Module 2: Labor and Migration
Are Asian Americans who live in the United States South impacted by their experiences in the South?
Political conflict in Asia and the Pacific, along with labor needs in the United States, have catalyzed different waves of Asian and Pacific Islander immigration from the nineteenth century to today. In the second half of the twentieth century, conflicts and decolonization in Asia and the Pacific have led to upheavals of various kinds—military, economic, social, and environmental—that have developed into complex migratory and refugee flows that involve stops at refugee camps in multiple countries and states.

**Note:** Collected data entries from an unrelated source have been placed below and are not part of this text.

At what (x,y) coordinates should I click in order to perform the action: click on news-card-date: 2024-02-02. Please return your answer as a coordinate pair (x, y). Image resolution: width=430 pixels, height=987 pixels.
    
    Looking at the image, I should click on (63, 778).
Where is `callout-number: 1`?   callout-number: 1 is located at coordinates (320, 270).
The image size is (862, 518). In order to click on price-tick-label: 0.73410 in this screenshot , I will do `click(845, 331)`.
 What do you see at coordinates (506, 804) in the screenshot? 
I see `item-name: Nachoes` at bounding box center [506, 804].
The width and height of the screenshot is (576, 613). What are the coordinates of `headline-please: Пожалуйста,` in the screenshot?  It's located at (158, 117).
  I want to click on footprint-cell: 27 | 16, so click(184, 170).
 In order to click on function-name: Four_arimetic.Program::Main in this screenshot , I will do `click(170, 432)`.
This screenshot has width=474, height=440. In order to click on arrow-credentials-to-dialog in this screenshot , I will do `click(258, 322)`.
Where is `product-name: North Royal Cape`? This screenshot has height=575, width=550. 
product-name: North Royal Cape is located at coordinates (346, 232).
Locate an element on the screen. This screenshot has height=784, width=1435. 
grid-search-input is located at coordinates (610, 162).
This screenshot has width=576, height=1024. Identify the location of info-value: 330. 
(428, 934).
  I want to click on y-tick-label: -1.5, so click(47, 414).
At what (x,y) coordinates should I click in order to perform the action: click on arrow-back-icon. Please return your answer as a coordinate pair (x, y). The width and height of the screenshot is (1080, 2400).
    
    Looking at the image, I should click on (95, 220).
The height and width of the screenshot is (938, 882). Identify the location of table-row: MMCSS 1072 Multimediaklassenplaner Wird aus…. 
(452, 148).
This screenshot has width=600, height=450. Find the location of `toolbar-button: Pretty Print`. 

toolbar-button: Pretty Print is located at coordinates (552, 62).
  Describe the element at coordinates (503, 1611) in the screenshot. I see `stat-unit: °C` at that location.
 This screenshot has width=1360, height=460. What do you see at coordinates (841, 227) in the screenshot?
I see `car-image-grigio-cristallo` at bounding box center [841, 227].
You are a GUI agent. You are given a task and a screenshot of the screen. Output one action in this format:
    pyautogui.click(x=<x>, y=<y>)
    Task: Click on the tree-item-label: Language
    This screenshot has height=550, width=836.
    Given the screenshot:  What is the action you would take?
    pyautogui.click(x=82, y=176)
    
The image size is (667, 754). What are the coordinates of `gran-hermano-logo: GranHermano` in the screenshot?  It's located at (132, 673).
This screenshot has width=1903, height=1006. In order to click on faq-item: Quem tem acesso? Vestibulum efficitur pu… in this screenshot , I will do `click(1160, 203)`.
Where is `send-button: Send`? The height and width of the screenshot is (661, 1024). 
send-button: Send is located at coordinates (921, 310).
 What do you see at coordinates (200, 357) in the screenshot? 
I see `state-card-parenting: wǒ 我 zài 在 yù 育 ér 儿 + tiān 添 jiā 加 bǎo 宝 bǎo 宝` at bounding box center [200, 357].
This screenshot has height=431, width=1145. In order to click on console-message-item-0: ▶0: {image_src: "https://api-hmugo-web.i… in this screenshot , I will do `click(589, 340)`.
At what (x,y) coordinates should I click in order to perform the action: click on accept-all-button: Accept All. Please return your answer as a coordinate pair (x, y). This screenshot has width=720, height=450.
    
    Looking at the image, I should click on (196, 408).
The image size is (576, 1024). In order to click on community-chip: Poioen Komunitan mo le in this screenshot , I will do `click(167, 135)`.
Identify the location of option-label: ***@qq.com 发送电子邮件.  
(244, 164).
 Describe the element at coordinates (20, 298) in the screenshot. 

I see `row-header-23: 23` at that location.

Employers and community networks have often helped to accelerate immigration for a number of different ethnic groups. These groups are often associated with specific businesses or employment, from American Samoans connected with Fort Hood in Texas to Hmong American farmers in Florida. South Asian male immigrants began to enter in large numbers in the 1990s for employment in information technology (IT) positions through the H1-B visa program for “specialty occupations,” and South Asian-owned motels, half or more Gujarati-owned, extend across the South as in other parts of the country.
This module focuses on two migratory flows: the Chinese population in Mississippi in the 1870s and the Marshallese population in northwest Arkansas in the 1980s. Each case study shows how US foreign policy in Asia and the Pacific, as well as US labor needs, caused and increased migration. We will learn how these communities formed and found work in particular industries, and how they changed over time. Rather than thinking of these communities as “in-between” Black and white southerners, we consider the network of relationships the Chinese and Marshallese communities forged and navigated in their contexts.
Why did Chinese laborers begin opening grocery stores in the Mississippi Delta, and how did they interact with the Black community?
Why did Marshallese people come to Arkansas, and what were their living conditions in the US?
How are the migration patterns of Chinese and Marshallese laborers connected?